# Forward Backward Algorithm

The Forward Backward Algorithm, aka Forward Backward Splitting or Iterative Shrinkage or Iterative Soft-Thresholding is one of the most basic and widely used algorithms to solve the LAG problem. The algorithm is much more general and can solve a wide class of convex problems, including some Matrix Completion problems. Below, we describe the basic iteration and refer to variants. Background information on the general algorithm can be found in the survey article [1].

## Iteration

Consider the LAG problem

$\min_x;\|x\|_1 + \frac{\lambda}{2}\|Ax-b\|^2.$

Write this in a more general format

$\min_x\;f(x) + g(x).$

Both f and g are convex, and furthermore g is smooth (meaning that it has a continuous derivative). A basic result of convex optimization is that under mild assumptions, the answer can basically be found by setting the derivative to zero. Because f is not smooth, we generalize the "derivative" to the subdifferential, denoted by $\partial f$. Thus we seek to find some x that solves

$0 \in \partial f (x) + \nabla g(x)$.

For any τ > 0, we can equivalently write

$0 \in \partial f (x) + \tau^{-1} x - \tau^{-1} x+ \nabla g(x)$

and then multiply by τ and re-arrange to write

$x = (I + \tau \partial f)^{-1}( I - \tau\nabla g)(x)$

(we use the fact that even though $\partial f(x)$ is a set-valued operator, the operator $(I + \tau \partial f)^{-1}$ is single-valued).

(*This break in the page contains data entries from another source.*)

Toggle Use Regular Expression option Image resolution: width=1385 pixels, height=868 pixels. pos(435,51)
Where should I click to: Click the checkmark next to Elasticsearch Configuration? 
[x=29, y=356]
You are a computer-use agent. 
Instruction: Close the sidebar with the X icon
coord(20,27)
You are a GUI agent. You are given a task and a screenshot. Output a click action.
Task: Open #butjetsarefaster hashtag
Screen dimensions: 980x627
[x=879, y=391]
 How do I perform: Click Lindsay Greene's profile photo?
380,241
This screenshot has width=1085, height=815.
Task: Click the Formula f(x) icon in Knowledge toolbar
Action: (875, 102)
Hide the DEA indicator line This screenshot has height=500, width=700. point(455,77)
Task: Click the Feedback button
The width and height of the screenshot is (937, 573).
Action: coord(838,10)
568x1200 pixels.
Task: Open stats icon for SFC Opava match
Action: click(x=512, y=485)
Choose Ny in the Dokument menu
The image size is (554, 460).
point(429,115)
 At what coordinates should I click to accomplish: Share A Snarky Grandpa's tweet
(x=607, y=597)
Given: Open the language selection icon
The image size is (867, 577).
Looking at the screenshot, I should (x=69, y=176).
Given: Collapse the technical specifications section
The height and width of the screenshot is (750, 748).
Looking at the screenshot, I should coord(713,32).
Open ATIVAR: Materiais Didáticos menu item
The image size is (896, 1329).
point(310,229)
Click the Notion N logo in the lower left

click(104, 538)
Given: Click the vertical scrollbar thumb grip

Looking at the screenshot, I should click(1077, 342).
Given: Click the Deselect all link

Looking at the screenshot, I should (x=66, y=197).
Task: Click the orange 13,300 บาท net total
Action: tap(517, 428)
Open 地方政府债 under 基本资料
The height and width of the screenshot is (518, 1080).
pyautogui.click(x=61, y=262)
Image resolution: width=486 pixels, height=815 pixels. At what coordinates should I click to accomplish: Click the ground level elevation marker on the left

Define $T=(I + \tau \partial f)^{-1}( I - \tau\nabla g)$ so that the optimality condition can be written

x = Tx

which is a fixed-point equation. When τ is sufficiently small, then T is firmly non-expansive, and this suggests that we can find a fixed point by iterating:

xk + 1 = T(xk).

Under suitable conditions, this converges, and sometimes it is possible to prove the rate of convergence of the objective function.

The operator

$(I + \tau \partial f)^{-1}$

is known as the proximity operator of f (careful: the term proximity operator has many meanings depending on the specific field of math), and it is easy to calculate for many common functions (see[1]). The proximity operator can also be seen as the solution to the minimization problem

$\text{prox}_{\tau f}(y) = \text{argmin}_x\; \tau f(x) + \frac{1}{2}\|x-y\|^2$.

In the case of $f(x) = \|x\|_1$, the proximity operator is known as soft-thresholding or shrinkage. Shrinkage acts component-wise on the input y, so the formula is defined by considering just a scalar variable y:

shrinkτ(y) = sign(y)max( | y | − τ,0).

## Variants and implementations

### Iterative Shrinkage

Applied to the LAG problem, the forward-backward algorithm is known as iterative shrinkage. Although the general form of the forward-backward algorithm has existing convergence results, the paper [2] and [3] derived specific results for the LAG problem.

Ignace Loris has a Mathematica package "L1Packv2" that implements the algorithm in [3]. See also some algorithms at Tibshirani's LASSO page.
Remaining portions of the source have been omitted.